> _INPUT ROWS_

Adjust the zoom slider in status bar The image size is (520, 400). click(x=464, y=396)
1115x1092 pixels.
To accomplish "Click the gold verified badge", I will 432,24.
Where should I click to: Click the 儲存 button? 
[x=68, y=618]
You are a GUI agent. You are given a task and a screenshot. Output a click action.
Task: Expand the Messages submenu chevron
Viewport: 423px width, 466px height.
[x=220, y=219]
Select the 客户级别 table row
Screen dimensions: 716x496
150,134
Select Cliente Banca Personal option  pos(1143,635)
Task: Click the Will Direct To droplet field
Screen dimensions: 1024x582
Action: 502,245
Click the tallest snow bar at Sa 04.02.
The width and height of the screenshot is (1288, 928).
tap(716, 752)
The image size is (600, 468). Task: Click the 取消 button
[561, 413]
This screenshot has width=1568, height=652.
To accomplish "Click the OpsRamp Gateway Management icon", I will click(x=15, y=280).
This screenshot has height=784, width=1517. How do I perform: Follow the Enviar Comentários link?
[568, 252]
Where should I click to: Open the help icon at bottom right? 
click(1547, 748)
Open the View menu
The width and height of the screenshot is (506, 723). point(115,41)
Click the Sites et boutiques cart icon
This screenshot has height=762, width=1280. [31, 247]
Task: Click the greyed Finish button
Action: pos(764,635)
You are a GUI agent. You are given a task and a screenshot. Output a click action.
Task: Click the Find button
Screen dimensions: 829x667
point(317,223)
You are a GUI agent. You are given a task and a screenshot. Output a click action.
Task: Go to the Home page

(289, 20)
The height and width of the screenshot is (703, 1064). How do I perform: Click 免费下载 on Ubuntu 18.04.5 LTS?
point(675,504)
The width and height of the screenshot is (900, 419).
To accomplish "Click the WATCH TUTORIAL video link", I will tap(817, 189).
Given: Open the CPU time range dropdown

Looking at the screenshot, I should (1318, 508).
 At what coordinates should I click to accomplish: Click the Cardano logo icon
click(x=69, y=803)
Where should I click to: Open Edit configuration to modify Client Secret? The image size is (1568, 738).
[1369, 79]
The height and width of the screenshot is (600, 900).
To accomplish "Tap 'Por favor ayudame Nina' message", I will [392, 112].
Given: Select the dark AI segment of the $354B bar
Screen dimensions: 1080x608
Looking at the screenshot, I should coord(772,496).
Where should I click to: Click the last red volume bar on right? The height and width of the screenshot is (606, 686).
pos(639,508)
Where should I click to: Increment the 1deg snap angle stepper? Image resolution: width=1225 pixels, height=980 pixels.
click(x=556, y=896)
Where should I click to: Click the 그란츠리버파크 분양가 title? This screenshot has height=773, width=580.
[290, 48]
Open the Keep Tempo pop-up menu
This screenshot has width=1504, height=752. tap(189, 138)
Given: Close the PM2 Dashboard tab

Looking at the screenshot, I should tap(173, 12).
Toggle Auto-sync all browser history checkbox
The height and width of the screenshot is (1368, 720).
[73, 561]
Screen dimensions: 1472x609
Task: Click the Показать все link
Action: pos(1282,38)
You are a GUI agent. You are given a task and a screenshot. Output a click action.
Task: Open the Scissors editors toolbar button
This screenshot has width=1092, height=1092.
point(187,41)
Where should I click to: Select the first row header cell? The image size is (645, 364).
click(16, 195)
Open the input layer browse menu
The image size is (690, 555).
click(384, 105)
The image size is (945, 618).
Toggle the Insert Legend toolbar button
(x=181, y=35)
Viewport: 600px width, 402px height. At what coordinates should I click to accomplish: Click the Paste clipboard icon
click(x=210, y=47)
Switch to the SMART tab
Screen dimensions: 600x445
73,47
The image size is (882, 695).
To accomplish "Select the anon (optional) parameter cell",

> _TO DO_
Render the records as a Markdown table with the columns Row and Line. Start at the line that contains "This screenshot has width=1568, height=652." and end at the line that contains "This screenshot has width=1504, height=752.", number each row, and leave out blank lines.

> _RESPONSE_
| Row | Line |
|---|---|
| 1 | This screenshot has width=1568, height=652. |
| 2 | To accomplish "Click the OpsRamp Gateway Management icon", I will click(x=15, y=280). |
| 3 | This screenshot has height=784, width=1517. How do I perform: Follow the Enviar Comentários link? |
| 4 | [568, 252] |
| 5 | Where should I click to: Open the help icon at bottom right?  |
| 6 | click(1547, 748) |
| 7 | Open the View menu |
| 8 | The width and height of the screenshot is (506, 723). point(115,41) |
| 9 | Click the Sites et boutiques cart icon |
| 10 | This screenshot has height=762, width=1280. [31, 247] |
| 11 | Task: Click the greyed Finish button |
| 12 | Action: pos(764,635) |
| 13 | You are a GUI agent. You are given a task and a screenshot. Output a click action. |
| 14 | Task: Click the Find button |
| 15 | Screen dimensions: 829x667 |
| 16 | point(317,223) |
| 17 | You are a GUI agent. You are given a task and a screenshot. Output a click action. |
| 18 | Task: Go to the Home page |
| 19 | (289, 20) |
| 20 | The height and width of the screenshot is (703, 1064). How do I perform: Click 免费下载 on Ubuntu 18.04.5 LTS? |
| 21 | point(675,504) |
| 22 | The width and height of the screenshot is (900, 419). |
| 23 | To accomplish "Click the WATCH TUTORIAL video link", I will tap(817, 189). |
| 24 | Given: Open the CPU time range dropdown |
| 25 | Looking at the screenshot, I should (1318, 508). |
| 26 |  At what coordinates should I click to accomplish: Click the Cardano logo icon |
| 27 | click(x=69, y=803) |
| 28 | Where should I click to: Open Edit configuration to modify Client Secret? The image size is (1568, 738). |
| 29 | [1369, 79] |
| 30 | The height and width of the screenshot is (600, 900). |
| 31 | To accomplish "Tap 'Por favor ayudame Nina' message", I will [392, 112]. |
| 32 | Given: Select the dark AI segment of the $354B bar |
| 33 | Screen dimensions: 1080x608 |
| 34 | Looking at the screenshot, I should coord(772,496). |
| 35 | Where should I click to: Click the last red volume bar on right? The height and width of the screenshot is (606, 686). |
| 36 | pos(639,508) |
| 37 | Where should I click to: Increment the 1deg snap angle stepper? Image resolution: width=1225 pixels, height=980 pixels. |
| 38 | click(x=556, y=896) |
| 39 | Where should I click to: Click the 그란츠리버파크 분양가 title? This screenshot has height=773, width=580. |
| 40 | [290, 48] |
| 41 | Open the Keep Tempo pop-up menu |
| 42 | This screenshot has width=1504, height=752. tap(189, 138) |